Please set down only the lines that run from the one containing "[View on Google] (134, 1923)" to the end of the listing below, exactly as written.

STORED DATA:
☆ ☆ ☆ ☆

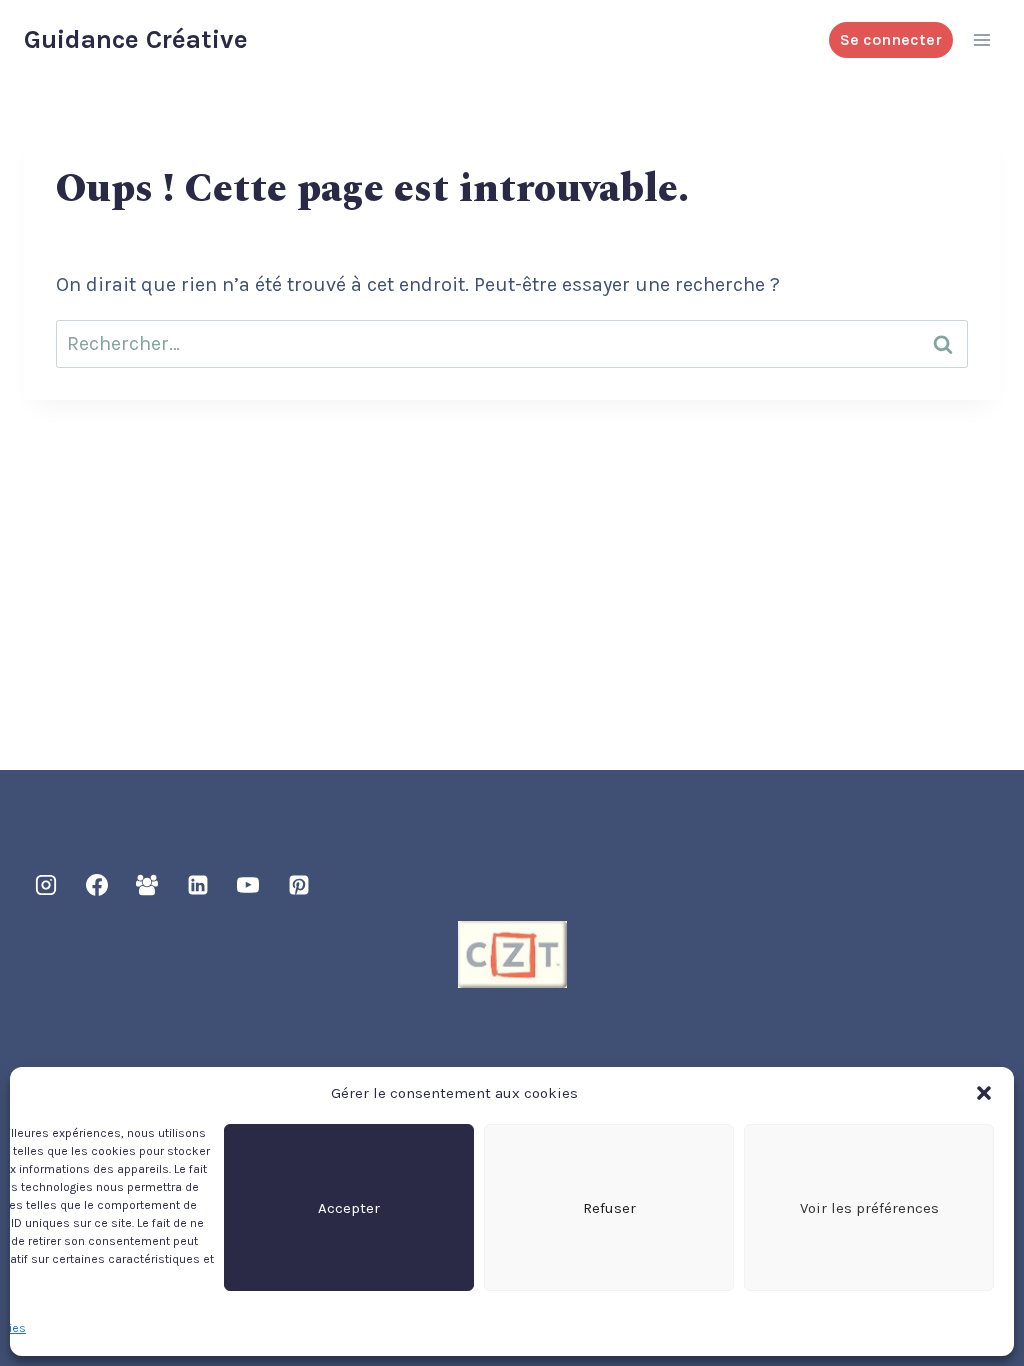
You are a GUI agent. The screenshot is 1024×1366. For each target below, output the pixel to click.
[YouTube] (248, 885)
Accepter (349, 1208)
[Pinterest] (299, 885)
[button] (984, 1093)
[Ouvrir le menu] (981, 39)
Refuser (609, 1208)
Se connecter (891, 39)
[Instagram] (46, 885)
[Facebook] (97, 885)
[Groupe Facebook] (147, 885)
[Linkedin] (198, 885)
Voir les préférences (869, 1208)
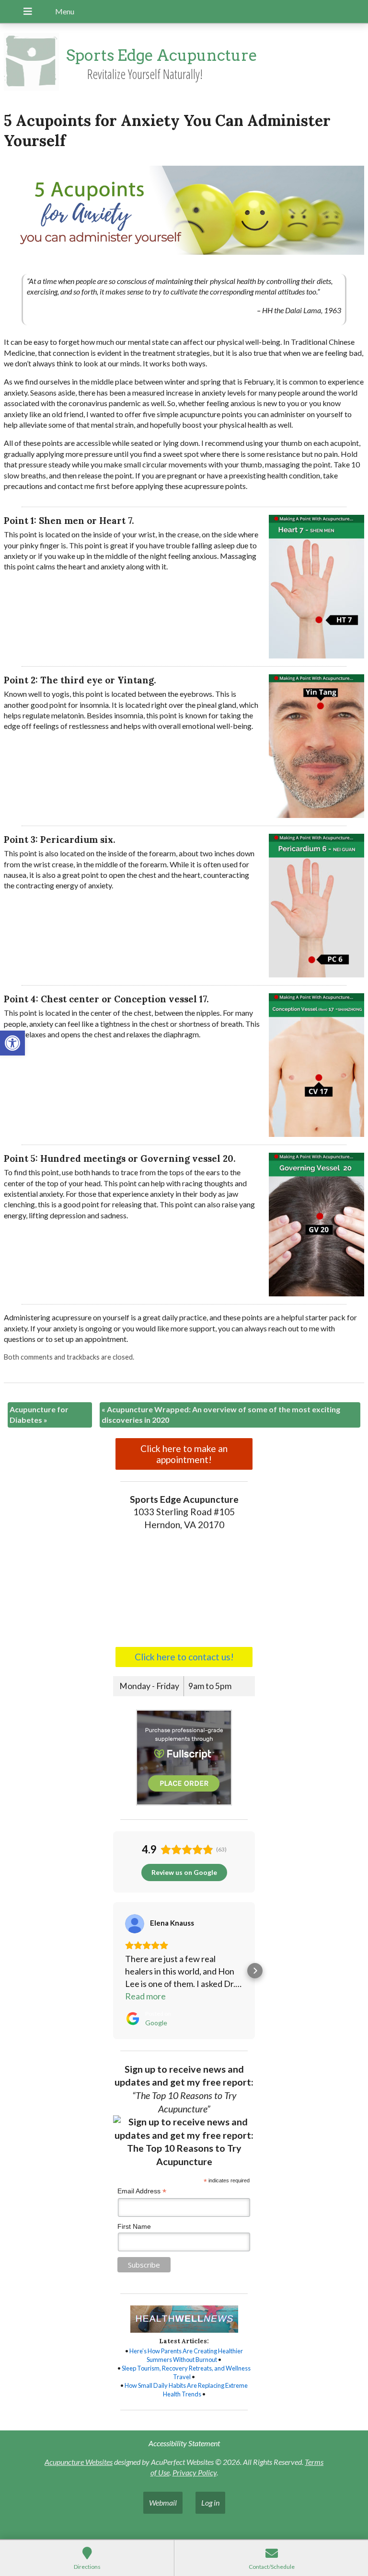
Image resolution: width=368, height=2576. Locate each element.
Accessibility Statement (184, 2443)
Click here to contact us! (184, 1656)
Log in (210, 2502)
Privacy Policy (194, 2472)
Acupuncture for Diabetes (39, 1414)
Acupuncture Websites (79, 2461)
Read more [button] (145, 1996)
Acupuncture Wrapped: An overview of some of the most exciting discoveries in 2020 (221, 1414)
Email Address (141, 2191)
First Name (134, 2226)
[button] (12, 1043)
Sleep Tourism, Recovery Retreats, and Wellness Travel (186, 2372)
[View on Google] (134, 1923)
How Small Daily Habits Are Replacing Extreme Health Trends (186, 2390)
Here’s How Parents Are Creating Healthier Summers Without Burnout (186, 2355)
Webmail (163, 2502)
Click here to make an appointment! (184, 1454)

☆ ☆ ☆ ☆

WRITTEN REPLY:
[View on Google] (134, 1923)
How Small Daily Habits Are Replacing Extreme Health Trends (186, 2390)
Here’s How Parents Are Creating Healthier Summers Without Burnout (186, 2355)
Webmail (163, 2502)
Click here to make an appointment! (184, 1454)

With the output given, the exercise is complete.